Design: Case Report.

Setting: Tertiary care hospital.

Participants: Single Case.

Main Outcome Measures: NIH stroke scale. Modified rankin score. Clinical course of cerebral vasospasm following TSH for IgG4-related lymphocytic hypophysitis.

Results: Endoscopic Endonasal TSH was performed with pathological diagnosis of IgG4-related lymphocytic hypophysitis. Intraoperative CSF leak was repaired with multi-layered closure using nasal septal flap. No arterial damage or significant bleeding occurred intraoperatively. The patient was discharged on postoperative day 4 but re-presented with altered mental status and slurred speech on postoperative day 9. Imaging revealed a small left basal ganglia infarct and catheter angiography demonstrated vasospasm involving the supraclinoidal carotid artery and it's major divisions. The patient was treated with volume expansion, calcium channel blockers, and multiple sessions of intra-arterial vasodilator infusions. Endovascular balloon angioplasty was considered but not performed due to small vessels caliber and recent adjacent surgery. Despite treatment she ultimately went on to develop global aphasia and right hemiplegia secondary to patchy dominant hemisphere infarction. Her course was further complicated by idiopathic thrombocytopenia purpura requiring plasmapheresis. At 8 month follow up she has residual hemiparesis and improving residual expressive aphasia. She can communicate fully with text messages. She is able to ambulate independently and continues to undergo speech therapy. Work up for systemic IgG4 - related disease was negative.

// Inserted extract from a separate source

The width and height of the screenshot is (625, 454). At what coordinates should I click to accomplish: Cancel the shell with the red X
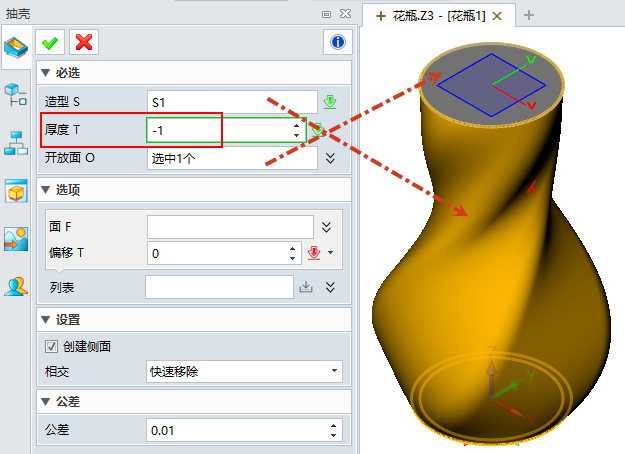84,42
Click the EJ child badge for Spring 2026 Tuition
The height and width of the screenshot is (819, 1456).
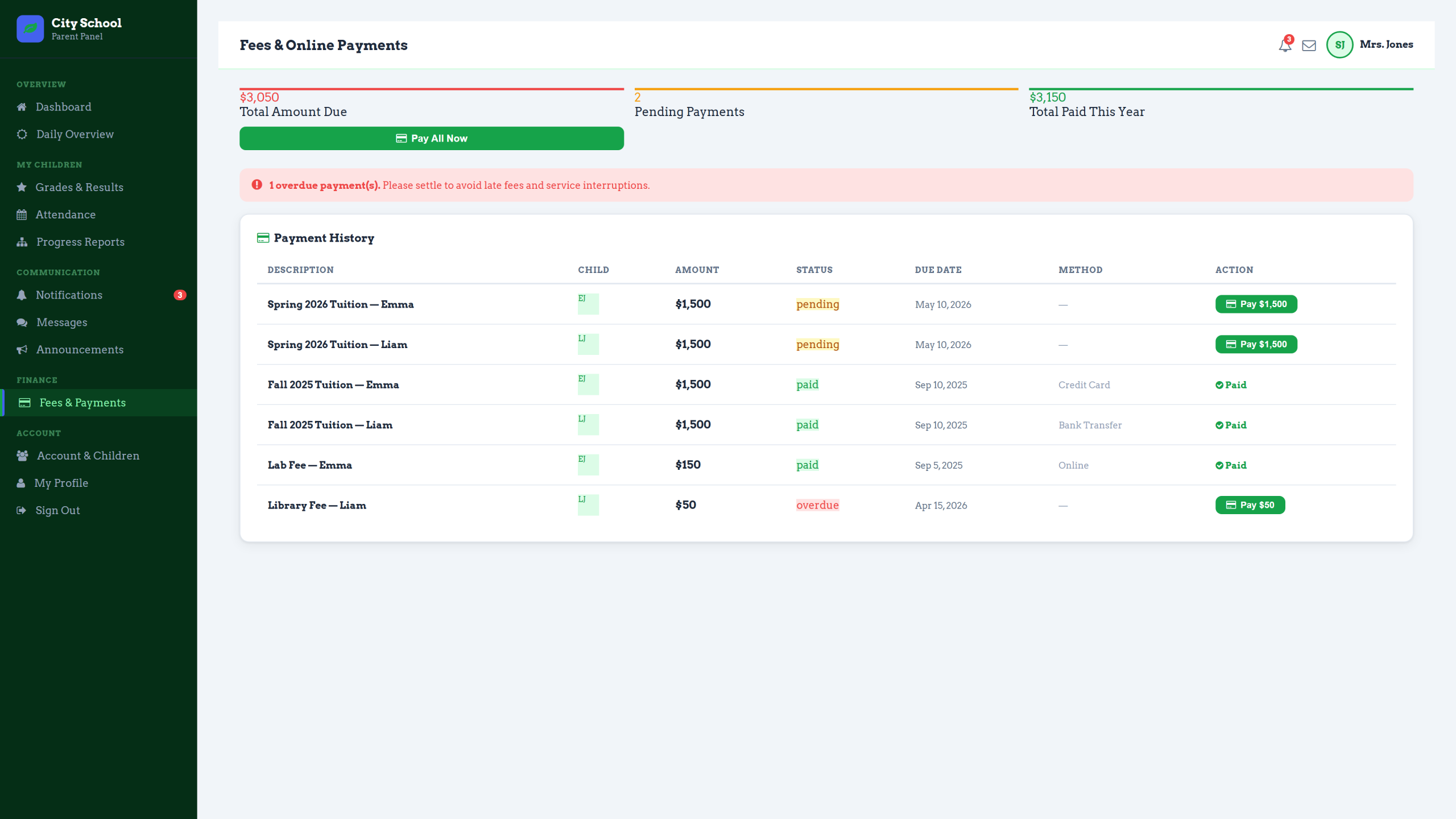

Conclusions: Cerebral vasospasm is a well-recognized cause of morbidity following aneurysmal subarachnoid hemorrhage but is rarely reported after tumor surgery. The clinical course of vasospasm in this setting parallels that of the post subarachnoid hemorrhage patient and typically peaks 5–10 days after the event. However, because this entity is rare in the setting of tumor resection, patients are typically not monitored for its occurrence nor treated prophylactically for its prevention. They often present to the hospital with a fulminant form that is difficult to treat. With the increased popularity and expanding indications for endoscopic endonasal surgery of the sella and parasellar regions, it is important to recognize this potential complication. IgG4-related lymphocytic hypophysitis is a rare but recently established subtype which may have systemic features involving the head and neck. This is the first description of vasospasm in this setting. Further investigation will be necessary to establish a possible correlation between the two entities.